◆ **Exercise details**:
Could you print out every entry, character for character?
(Material to process)
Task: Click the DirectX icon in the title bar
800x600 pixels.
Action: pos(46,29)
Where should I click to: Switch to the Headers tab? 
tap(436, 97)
(End Material to process)
◆ **Result of this exercise**:
Task: Click the DirectX icon in the title bar
800x600 pixels.
Action: pos(46,29)
Where should I click to: Switch to the Headers tab? 
tap(436, 97)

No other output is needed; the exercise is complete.